◆ **TASK DETAILS**:
Set down exactly the stretch of lines below that opens at the line containing "Task: Click ID number 1 in Sensor row" and continues through the last line of the entries, and nothing else.

◆ **EXERCISE INPUTS**:
◆ ◆ ◆ ◆ ◆
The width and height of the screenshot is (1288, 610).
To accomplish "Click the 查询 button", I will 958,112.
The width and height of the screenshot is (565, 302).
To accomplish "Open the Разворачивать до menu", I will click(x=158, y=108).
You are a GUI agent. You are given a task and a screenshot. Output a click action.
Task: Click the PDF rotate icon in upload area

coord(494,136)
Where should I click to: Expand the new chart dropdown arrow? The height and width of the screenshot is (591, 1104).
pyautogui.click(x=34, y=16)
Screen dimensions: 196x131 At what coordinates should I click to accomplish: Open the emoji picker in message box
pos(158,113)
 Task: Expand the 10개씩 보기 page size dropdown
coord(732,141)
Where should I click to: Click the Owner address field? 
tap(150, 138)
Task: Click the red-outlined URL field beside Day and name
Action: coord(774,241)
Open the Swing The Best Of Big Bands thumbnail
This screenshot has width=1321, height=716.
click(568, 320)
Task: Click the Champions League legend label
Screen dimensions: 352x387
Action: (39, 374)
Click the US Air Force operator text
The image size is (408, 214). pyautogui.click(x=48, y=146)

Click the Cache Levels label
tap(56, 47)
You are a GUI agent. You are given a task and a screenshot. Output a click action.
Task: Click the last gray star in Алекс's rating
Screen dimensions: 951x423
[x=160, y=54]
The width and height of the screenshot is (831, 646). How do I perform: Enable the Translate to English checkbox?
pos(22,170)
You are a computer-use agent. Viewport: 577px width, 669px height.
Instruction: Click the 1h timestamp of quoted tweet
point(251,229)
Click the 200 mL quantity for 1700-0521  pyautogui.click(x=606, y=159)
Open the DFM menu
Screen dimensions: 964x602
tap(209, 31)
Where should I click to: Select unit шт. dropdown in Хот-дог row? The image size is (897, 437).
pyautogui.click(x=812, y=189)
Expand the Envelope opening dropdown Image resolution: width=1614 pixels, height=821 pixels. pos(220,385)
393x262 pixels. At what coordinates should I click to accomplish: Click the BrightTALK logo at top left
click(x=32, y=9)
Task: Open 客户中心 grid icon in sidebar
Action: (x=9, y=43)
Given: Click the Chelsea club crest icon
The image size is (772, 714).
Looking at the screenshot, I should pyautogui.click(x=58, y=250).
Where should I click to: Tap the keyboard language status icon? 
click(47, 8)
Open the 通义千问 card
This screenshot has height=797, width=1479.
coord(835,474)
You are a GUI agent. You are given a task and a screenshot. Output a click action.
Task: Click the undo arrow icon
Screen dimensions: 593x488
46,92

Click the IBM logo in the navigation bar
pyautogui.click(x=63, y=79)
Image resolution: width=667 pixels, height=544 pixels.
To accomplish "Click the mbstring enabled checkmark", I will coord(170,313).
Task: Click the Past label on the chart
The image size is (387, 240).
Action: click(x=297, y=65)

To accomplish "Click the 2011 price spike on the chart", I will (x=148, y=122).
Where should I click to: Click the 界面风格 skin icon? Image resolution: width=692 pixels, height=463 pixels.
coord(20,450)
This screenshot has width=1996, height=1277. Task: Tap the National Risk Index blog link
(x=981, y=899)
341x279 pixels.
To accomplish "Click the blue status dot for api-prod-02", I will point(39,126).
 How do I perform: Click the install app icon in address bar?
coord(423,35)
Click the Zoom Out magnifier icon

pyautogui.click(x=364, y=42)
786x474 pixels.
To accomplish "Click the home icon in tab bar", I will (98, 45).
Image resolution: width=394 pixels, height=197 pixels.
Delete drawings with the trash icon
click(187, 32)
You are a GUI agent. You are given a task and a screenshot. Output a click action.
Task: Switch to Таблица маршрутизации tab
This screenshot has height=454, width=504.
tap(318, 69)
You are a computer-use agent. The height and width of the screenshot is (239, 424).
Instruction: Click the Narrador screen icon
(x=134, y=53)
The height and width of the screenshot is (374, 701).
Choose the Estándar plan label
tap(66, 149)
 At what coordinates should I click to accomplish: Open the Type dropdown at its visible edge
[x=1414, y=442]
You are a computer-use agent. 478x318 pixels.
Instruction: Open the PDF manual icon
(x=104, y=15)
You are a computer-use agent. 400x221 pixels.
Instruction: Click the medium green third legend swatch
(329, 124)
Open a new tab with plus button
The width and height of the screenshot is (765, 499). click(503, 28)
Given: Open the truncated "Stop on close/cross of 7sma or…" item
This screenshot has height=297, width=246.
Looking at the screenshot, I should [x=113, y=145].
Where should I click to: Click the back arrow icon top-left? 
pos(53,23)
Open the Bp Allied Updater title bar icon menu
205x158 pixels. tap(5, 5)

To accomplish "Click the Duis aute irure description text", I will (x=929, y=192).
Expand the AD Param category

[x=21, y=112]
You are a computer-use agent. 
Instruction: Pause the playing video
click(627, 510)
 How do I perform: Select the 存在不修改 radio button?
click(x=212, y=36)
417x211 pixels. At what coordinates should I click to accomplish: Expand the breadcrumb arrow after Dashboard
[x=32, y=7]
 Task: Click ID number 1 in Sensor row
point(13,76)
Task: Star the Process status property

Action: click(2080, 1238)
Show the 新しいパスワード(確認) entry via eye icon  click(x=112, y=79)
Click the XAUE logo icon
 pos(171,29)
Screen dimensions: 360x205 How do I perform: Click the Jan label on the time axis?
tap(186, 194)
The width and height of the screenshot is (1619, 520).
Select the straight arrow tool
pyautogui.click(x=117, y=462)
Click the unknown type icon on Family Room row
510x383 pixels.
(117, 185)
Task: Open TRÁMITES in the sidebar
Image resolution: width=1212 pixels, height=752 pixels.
◆ ◆ ◆ ◆ ◆
◆ **RESULT FOR THIS TASK**:
 Task: Click ID number 1 in Sensor row
point(13,76)
Task: Star the Process status property

Action: click(2080, 1238)
Show the 新しいパスワード(確認) entry via eye icon  click(x=112, y=79)
Click the XAUE logo icon
 pos(171,29)
Screen dimensions: 360x205 How do I perform: Click the Jan label on the time axis?
tap(186, 194)
The width and height of the screenshot is (1619, 520).
Select the straight arrow tool
pyautogui.click(x=117, y=462)
Click the unknown type icon on Family Room row
510x383 pixels.
(117, 185)
Task: Open TRÁMITES in the sidebar
Image resolution: width=1212 pixels, height=752 pixels.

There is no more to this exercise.